He raises an eyebrow, instead.

“That a major concern for you?” he says.

“Oh, _yeah_ ,” says Sam, mercifully turning back around. “I mean, do you see what I’m going up against? Those star-spangled muscles, man. If I’m being honest, I gotta tell you, I signed up for this shit just to get a better view.”

Mack laughs. The bolt loosens; he tosses it on the floor, sticks the last hanging wire in through the hole. A yank and a twist and the engine looks completely mangled, with a pointless wire poking through it. But that’s just how it _looks_.

“Really?” he says. “For me, it was the flying car.”

“Wait,” says Sam, “that thing _flies_?”

Mack steps back, slams the hood shut.

“It does now.”

He knows he probably looks obnoxiously smug, but, hey, warranted.

Sam blinks. He blinks again.

“I’ll trade you,” he says, after a moment.

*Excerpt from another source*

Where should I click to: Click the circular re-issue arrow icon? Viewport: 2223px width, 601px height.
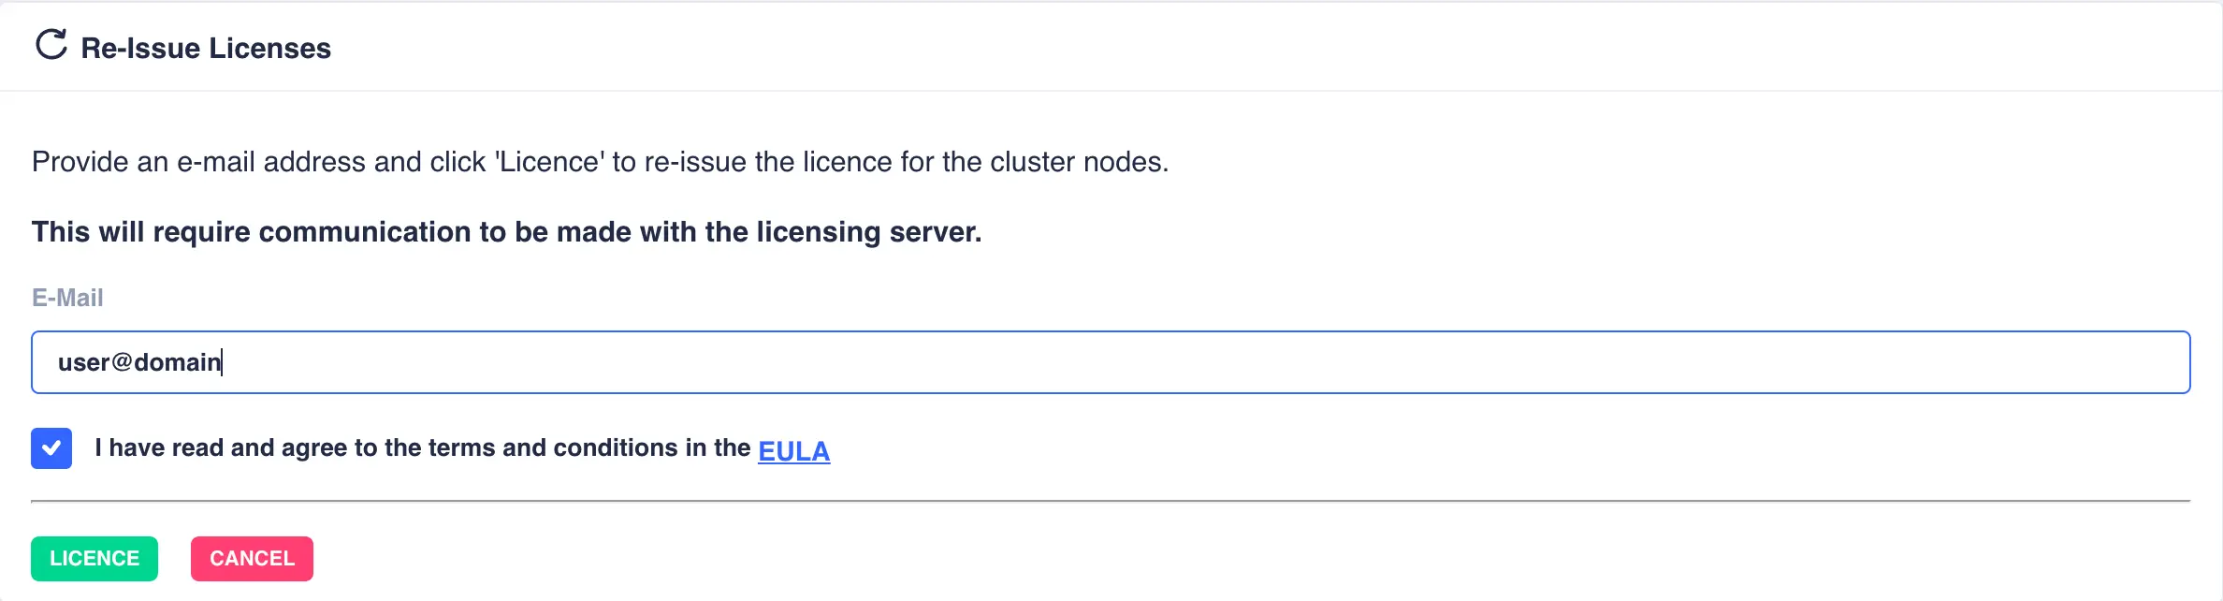pos(51,45)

Mack shrugs. “I’ll think about it.”

He opens the driver’s door, pulls a key from his pocket, gets grease stains all over the jacket. There was a time when he was always covered in grease, like this, all the time. Every day. He could never get any of it to wash away.

The stains come out easily, now. Maybe he’s just gotten better at washing; every stain’s a piece of cake once you get the hang of scrubbing out blood. Well, besides curry, maybe.

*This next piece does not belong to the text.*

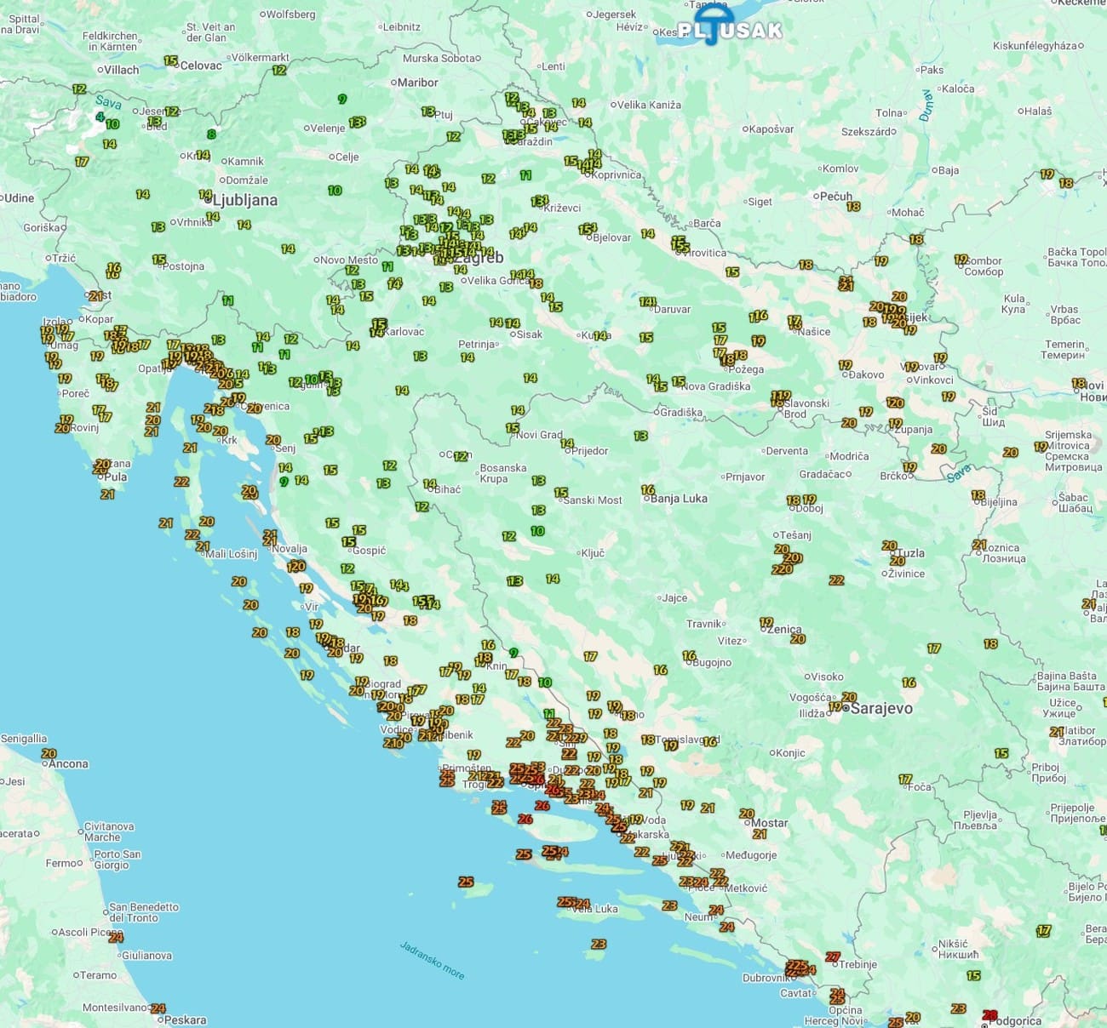Click the green 9 marker west of Maribor

(x=342, y=99)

He slides the key in the ignition, turns; the engine rattles and then hums, a low roar. Some things, Mack knows, never change. And some things do. He’d told Fitz, once, lifetimes ago – it’s not fun, but it’s okay.

“It’s not that bad, really,” says Sam, “when you think about it. Is it?”

“No,” says Mack. “No, I guess it isn’t.”

He turns the key again, and the engine stills. Sam is watching him, arms crossed, something pinched between his eyes.

“Ever regret it?” Sam says, and Mack knows he already knows, too.

“Yeah,” says Mack. He climbs out of the car, shuts the door. “All the damn time.”

They stand in silence, for a while. In the silence a lot of things feel like they’re missing. But not saving the world doesn’t mean you don’t lose friends; it’s just, here, sometimes you lose more.

Sam shifts, bumps up against Mack’s hip. Mack startles; Sam grins. The thread of the thought is gone.

“But hey,” says Sam. “ _Flying car_.”

Mack smiles.

“Play your cards right, Sparrow,” he says, “I might just teach you how to drive it.”

***

“Captain.”

“Director.”

Coulson winces, very slightly. It’s his standard response to the title, which, yes, he knows: problematic. He’s been working on getting rid of it. It’s an ongoing process.

Rogers – Steve – looks apologetic. Steely, but apologetic. It’s a good look for him; he must wear it often.

“If I’d known you’d be here, I’d have brought a new set of trading cards,” he says, with a little smile.

“I’ll consider that just punishment, then,” Coulson says, and smiles back.

They stand in silence for a while. Coulson no longer has much of an urge to fidget – spies don’t, as a general rule, unless they’re going undercover as someone who does – but in moments like these he remembers the feeling keenly.

“Look,” says Steve, eventually. “I’m sorry to burden you with this. Every government in the world will be looking for us. It’s not fair to put you and your team in danger.”

He says it earnestly, honestly, with the air of a commander pushed to tactics he’s not entirely proud of: a firm, grateful sort of guilt. Coulson understands the tone. He understands the feeling – intimately, in fact. He _understands_ , and so he _probably_ should not find this at all funny, but.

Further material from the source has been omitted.